Print each record below precisely, with every picture left out of the copy.

Stored items from a collection:
★ ★ ★ ★ ★
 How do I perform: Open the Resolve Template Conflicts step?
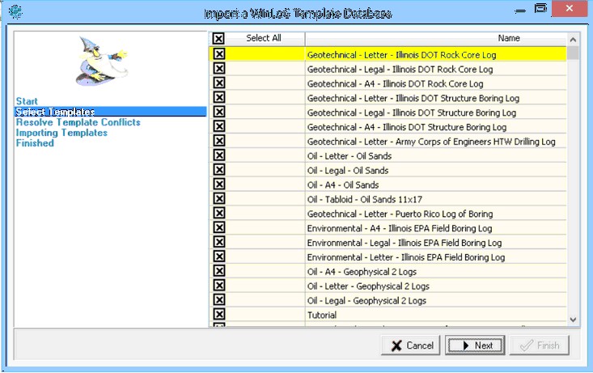pyautogui.click(x=78, y=122)
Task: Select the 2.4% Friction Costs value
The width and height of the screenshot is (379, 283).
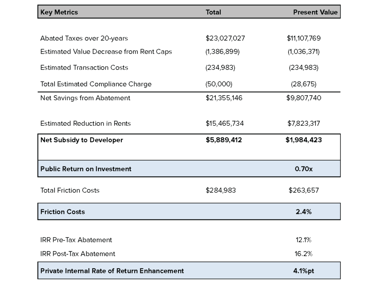Action: 303,212
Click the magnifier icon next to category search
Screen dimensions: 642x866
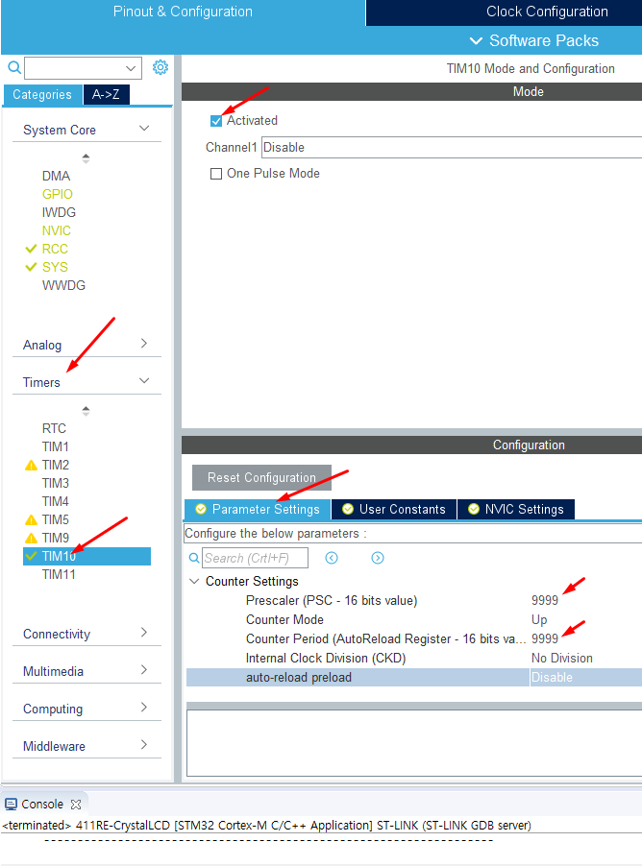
★ ★ ★ ★ ★
Solution to this problem ▸
 How do I perform: Open the Resolve Template Conflicts step?
pyautogui.click(x=78, y=122)
Task: Select the 2.4% Friction Costs value
The width and height of the screenshot is (379, 283).
Action: 303,212
Click the magnifier icon next to category search
Screen dimensions: 642x866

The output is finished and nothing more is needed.